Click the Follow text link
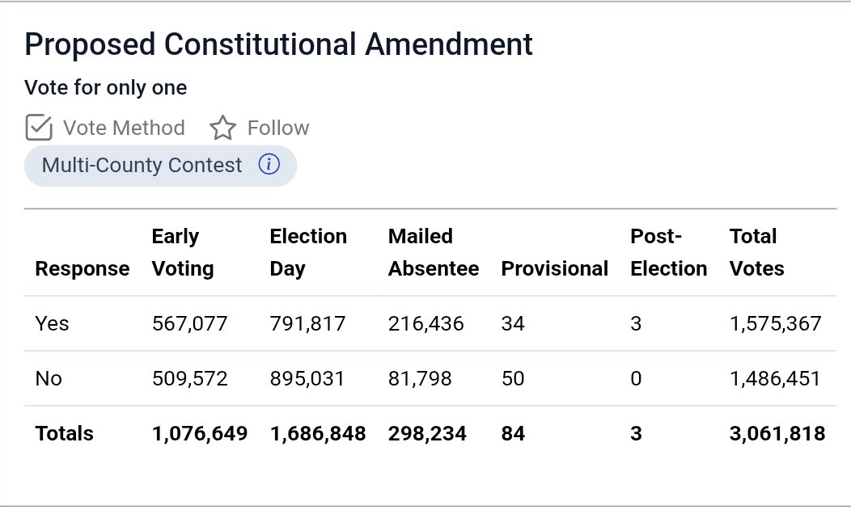(x=278, y=128)
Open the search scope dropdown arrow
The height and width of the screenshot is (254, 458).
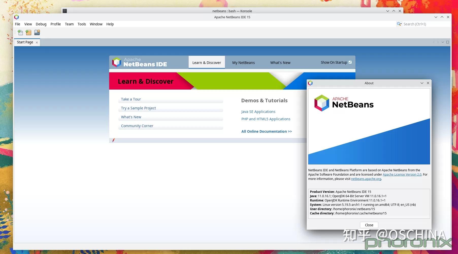401,24
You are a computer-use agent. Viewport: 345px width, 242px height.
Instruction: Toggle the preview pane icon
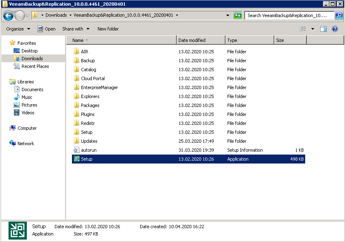pyautogui.click(x=323, y=29)
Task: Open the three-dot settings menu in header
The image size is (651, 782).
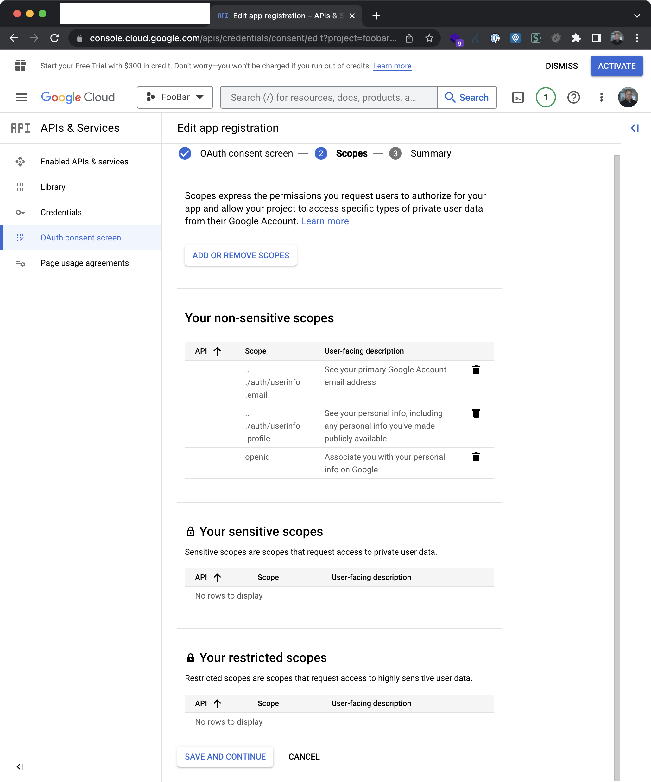Action: (x=601, y=97)
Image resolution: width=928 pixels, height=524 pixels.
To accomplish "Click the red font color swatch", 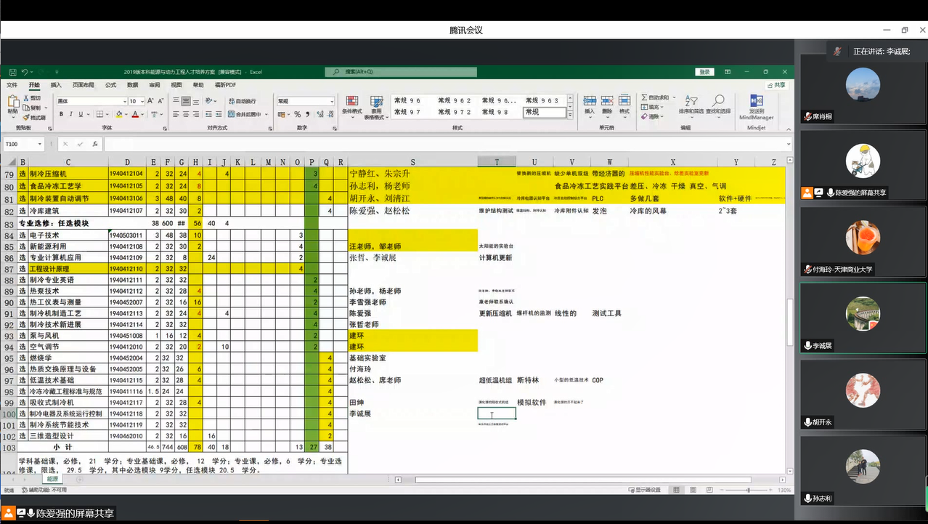I will (x=134, y=114).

----

> _The task_
Locate every line in the listing above that contains the string "height", treating uppercase and lowercase as different, and copy each of those lines.

> _Answer for the task_
The height and width of the screenshot is (254, 458).
You are a computer-use agent. Viewport: 345px width, 242px height.
Image resolution: width=928 pixels, height=524 pixels.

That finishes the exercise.